[Start of section]

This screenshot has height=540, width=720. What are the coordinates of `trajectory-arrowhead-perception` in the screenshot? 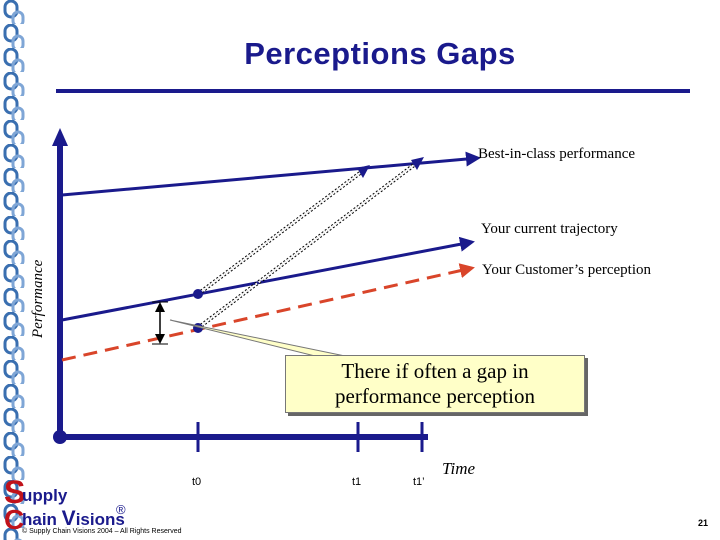 It's located at (418, 164).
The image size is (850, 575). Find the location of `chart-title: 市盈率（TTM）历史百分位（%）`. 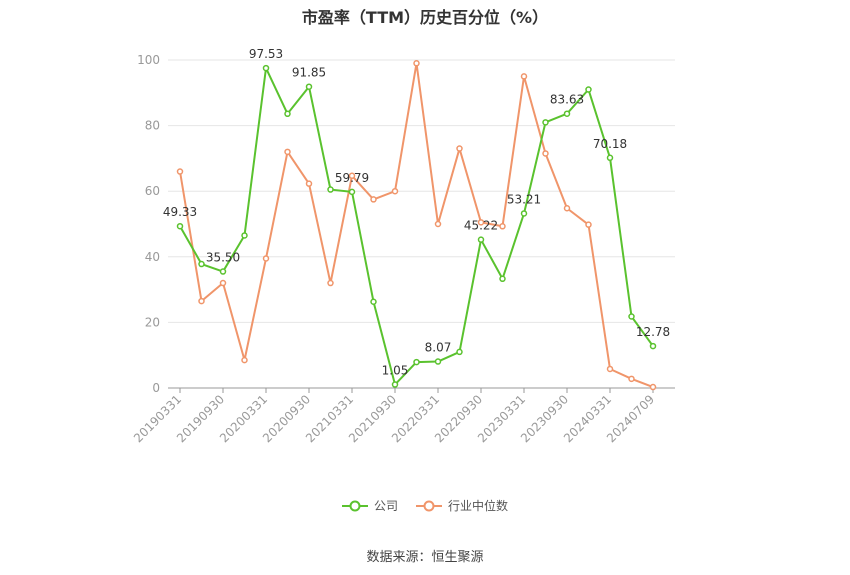

chart-title: 市盈率（TTM）历史百分位（%） is located at coordinates (425, 18).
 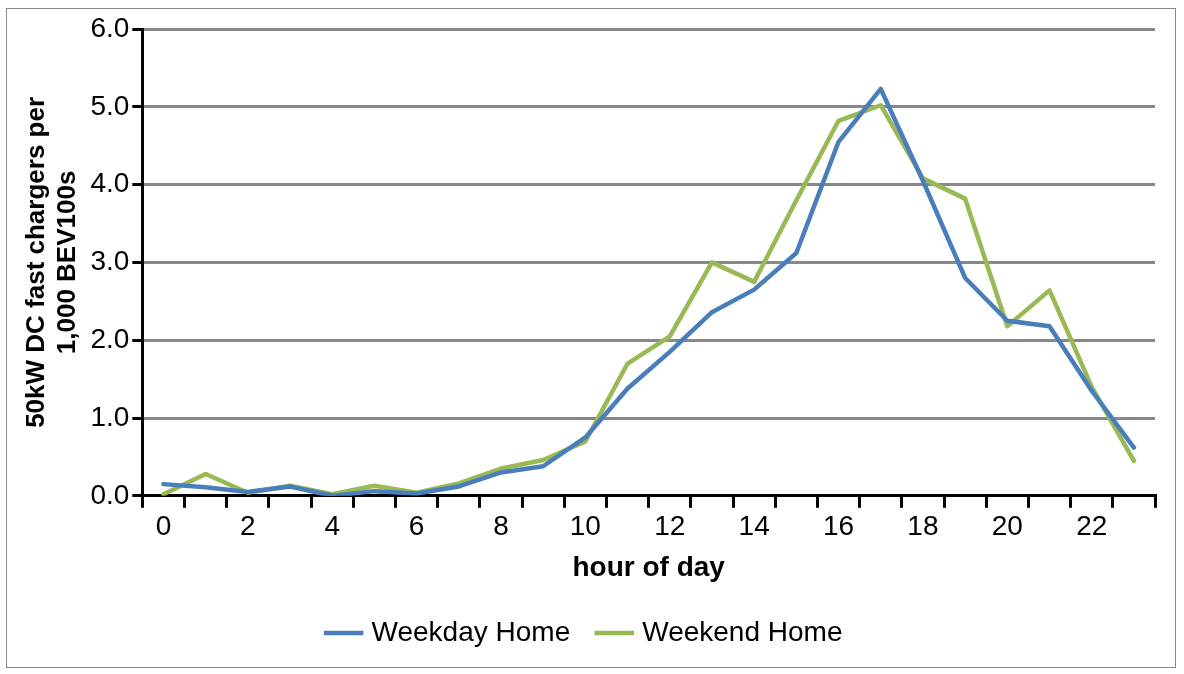 I want to click on x-tick-label: 20, so click(x=1007, y=526).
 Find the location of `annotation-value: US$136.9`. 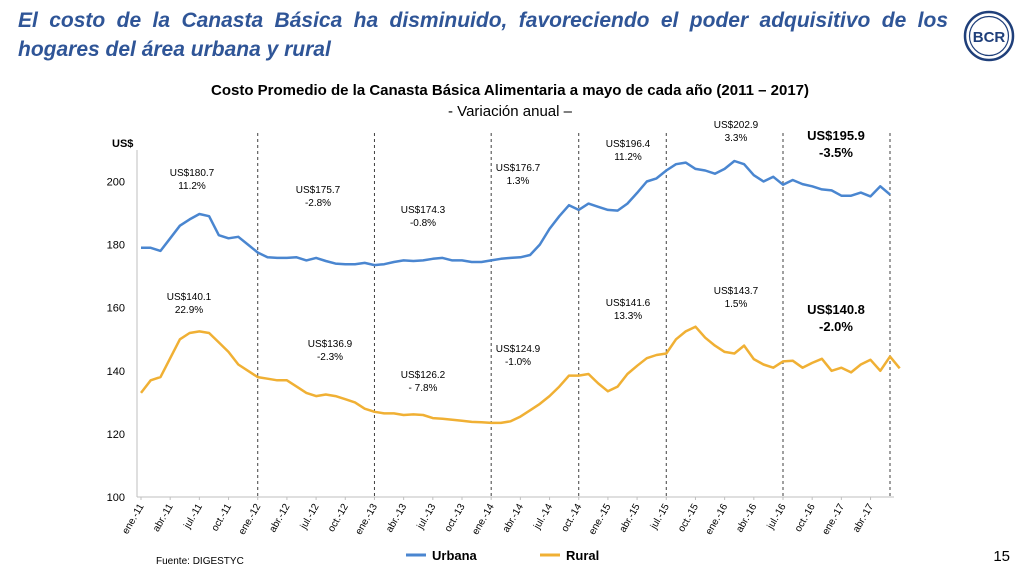

annotation-value: US$136.9 is located at coordinates (330, 344).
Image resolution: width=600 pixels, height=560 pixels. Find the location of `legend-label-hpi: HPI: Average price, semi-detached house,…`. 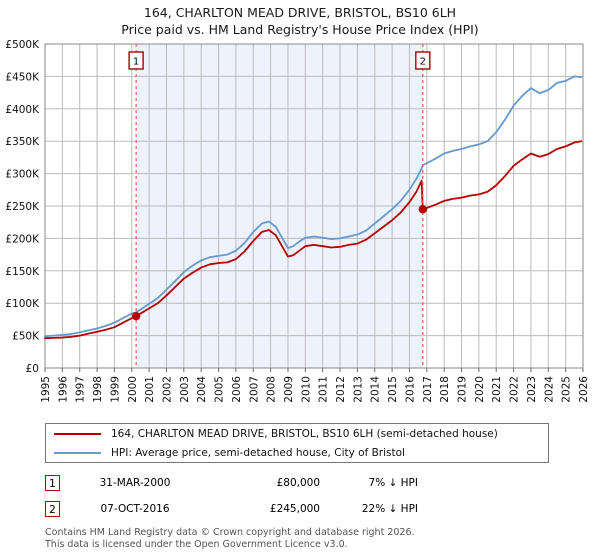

[End of section]

● Task to carry out: Can you write out the data word for word, starting at the line that contains "I want to click" and ending at the end of the data? Leave the pictures out.

● Solution for this task:
  I want to click on x-tick-label: 20, so click(x=1007, y=526).
 Find the location of `annotation-value: US$136.9`. 

annotation-value: US$136.9 is located at coordinates (330, 344).
Image resolution: width=600 pixels, height=560 pixels. Find the location of `legend-label-hpi: HPI: Average price, semi-detached house,…`. 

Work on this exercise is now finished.